Difference: NBICTutorial (r19 vs. r18)

Back to menu

e-BioInfra Tutorial at the NBIC Conference:

port applications to the grid and run them as part of a workflow

Date: 19 April 2011

Location: NBIC Conference, Lunteren

Instructors: Barbera van Schaik, Mark Santcroos, Aldo Jongejan, Antoine van Kampen and Silvia D. Olabarriaga

NBIC conference 2011 - all tutorials: https://wiki.nbic.nl/index.php/NBIC_Conference_2011:_BioAssist_Tutorials_Installation

URL to this tutorial: http://www.bioinformaticslaboratory.nl/foswiki/bin/view/BioLab/NBICTutorial

Description: The tutorial demonstrates how to port and run applications on the grid with the eBioScience infrastructure. The participant learns how to run an existing grid workflow, wrap an application as a workflow component and link components in a workflow.

• _Record set_
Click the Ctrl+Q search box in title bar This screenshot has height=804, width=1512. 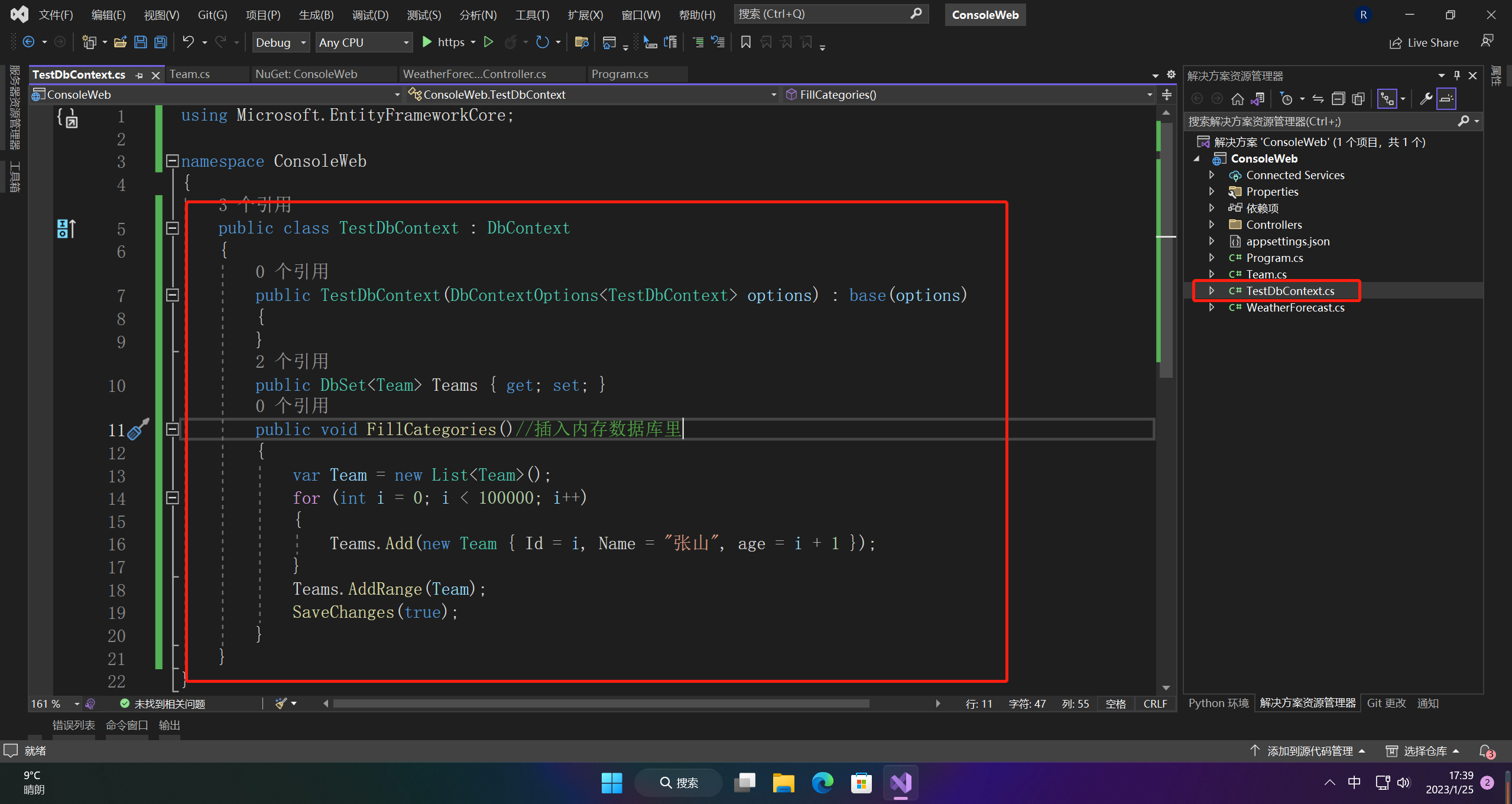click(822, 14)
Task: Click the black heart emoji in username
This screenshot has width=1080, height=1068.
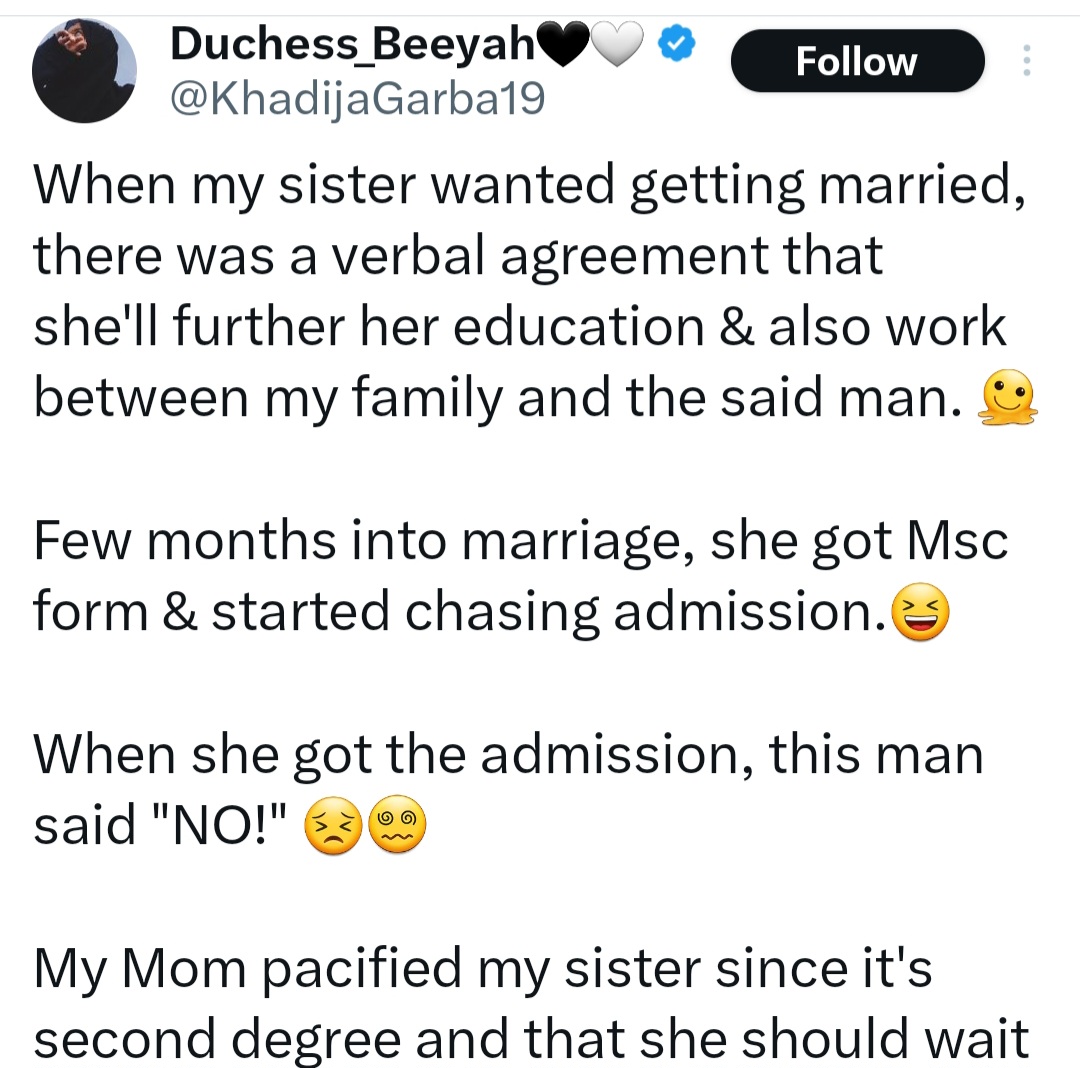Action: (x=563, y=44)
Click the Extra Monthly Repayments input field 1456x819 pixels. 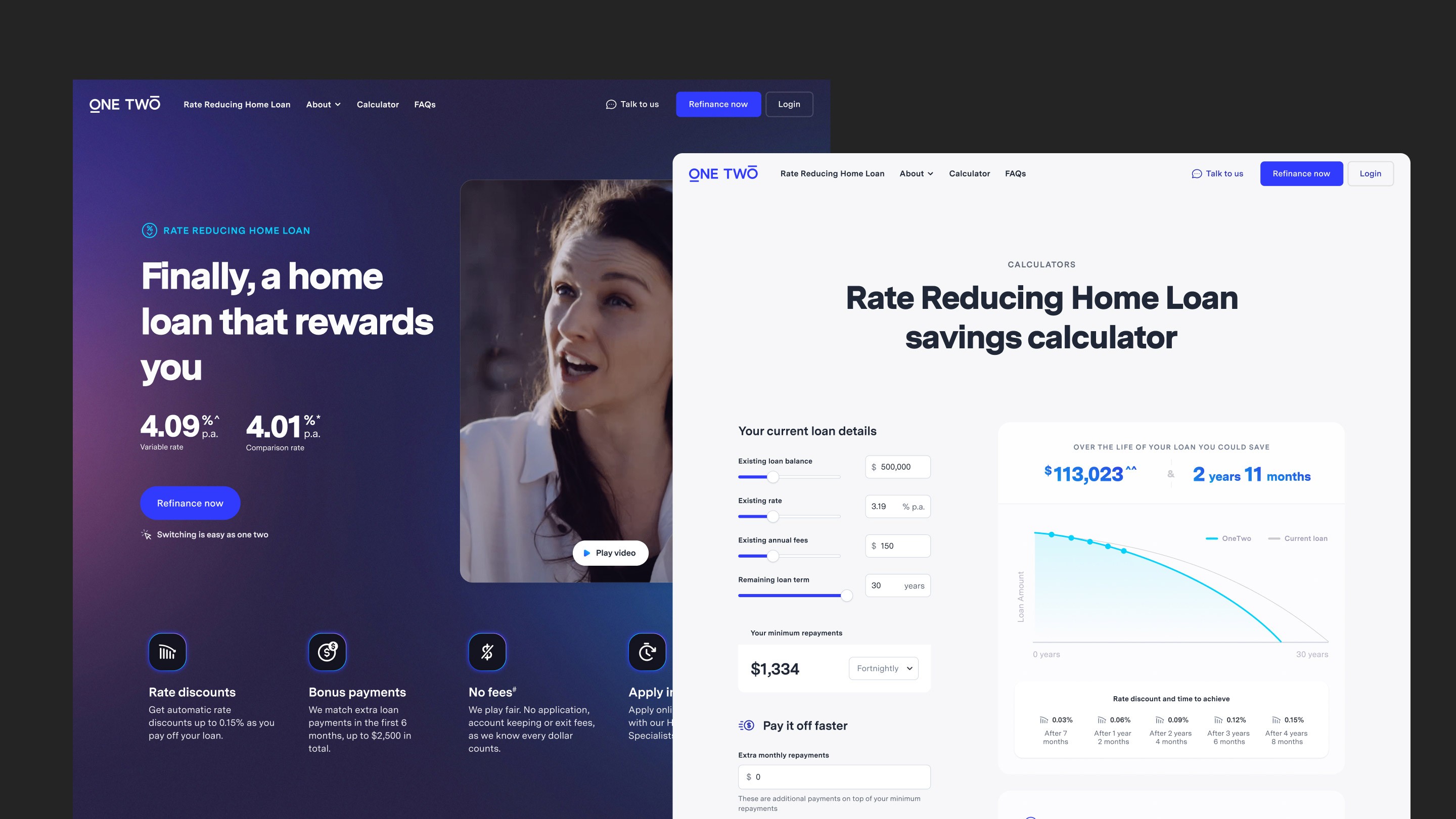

• _Directions_
1. Repeat the e-BioInfra tutorial page word for word, from "URL to this" up to and including "in a workflow.".
2. Carry on the e-BioInfra tutorial page from its last sentence.
The records have nothing to do with the e-BioInfra tutorial page.

• _Written responses_
1.
URL to this tutorial: http://www.bioinformaticslaboratory.nl/foswiki/bin/view/BioLab/NBICTutorial

Description: The tutorial demonstrates how to port and run applications on the grid with the eBioScience infrastructure. The participant learns how to run an existing grid workflow, wrap an application as a workflow component and link components in a workflow.

2.
IMPORTANT: when using the VBrowser, do not delete or copy any grid files that were not created by yourself! The LFC is a shared storage device and the basis for usage is trust.

Installation instructions

A virtual machine is available with all software pre-installed. Alternatively you can install the Vbrowser, a wrapper script and the Moteur2 application on your own machine. The Vbrowser is used to access and copy files from/to grid resources and to start grid workflows. The wrapper script is used to wrap executables as a workflow component. The Moteur2 application can be used to connect workflow components.

Install virtualbox and load the ebioinfra virtual machine (VM)

  1. Install the latest version of VirtualBox on your machine. Binaries for a number of platforms are available on the USB stick
  2. Download the VM if you did not retrieve a USB stick: eBioInfra.ovf (16KB), eBioInfra-disk1.vmdk (1.7GB)
  3. Start Virtualbox and import the eBioInfra.ovf file (File > import appliance)
  4. Start the eBioInfra virtual machine

Installation of vbrowser, wrapper script and moteur2 on your own system


  • Perl (for the executable wrapper)
  • Java 1.6 (for Vbrowser and Moteur2)
  • Graphviz (for Moteur2)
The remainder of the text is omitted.